**What you should do**
Locate each line of the material that contains "screenshot", then return it.

━━━━━━━━━━━━━━━━━━━━━━━━━━━━━━

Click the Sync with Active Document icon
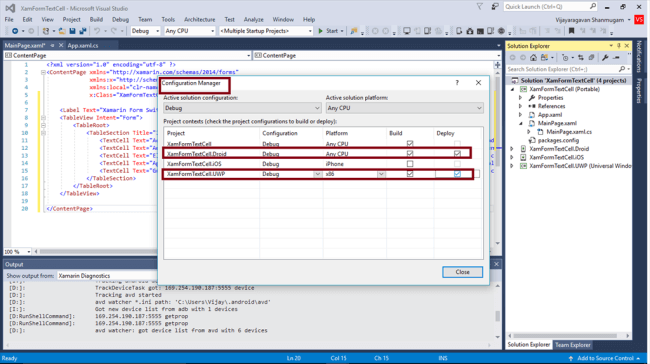The image size is (650, 364). 581,58
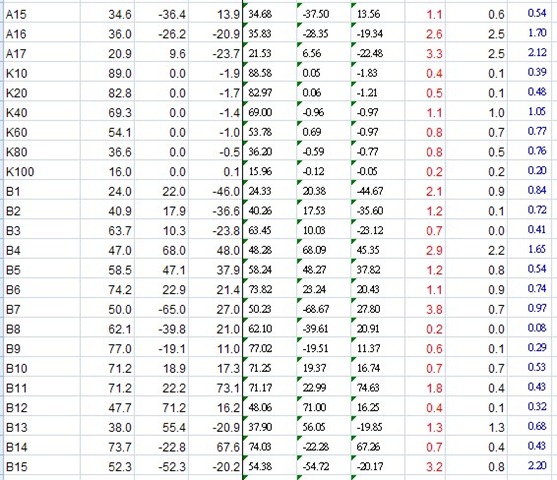Image resolution: width=557 pixels, height=480 pixels.
Task: Select the red 2.6 value in A16 row
Action: (434, 34)
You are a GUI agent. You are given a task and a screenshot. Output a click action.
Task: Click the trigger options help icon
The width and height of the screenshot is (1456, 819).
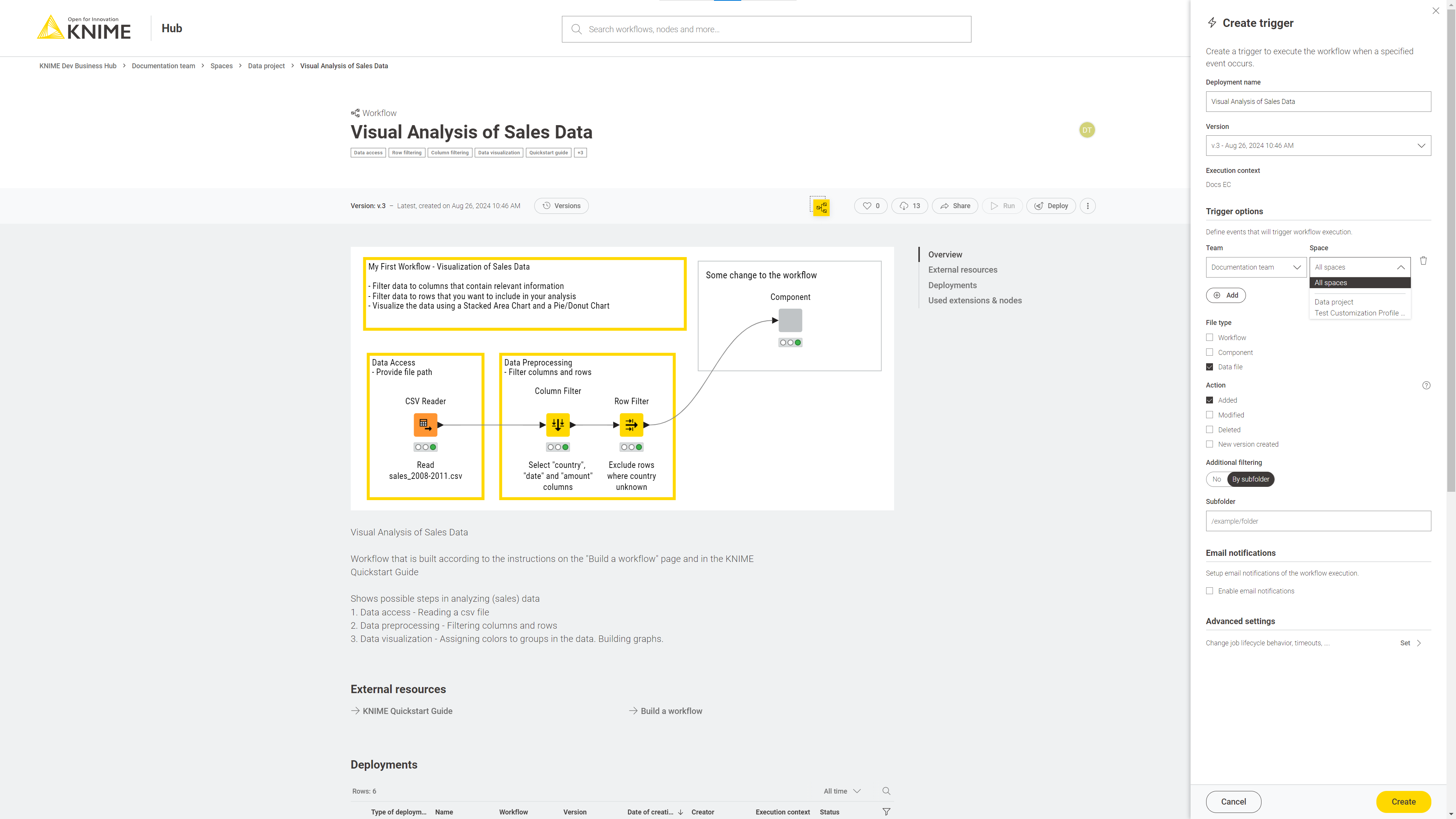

━━━━━━━━━━━━━━━━━━━━━━━━━━━━━━

**Task answer**
You are a GUI agent. You are given a task and a screenshot. Output a click action.
The width and height of the screenshot is (1456, 819).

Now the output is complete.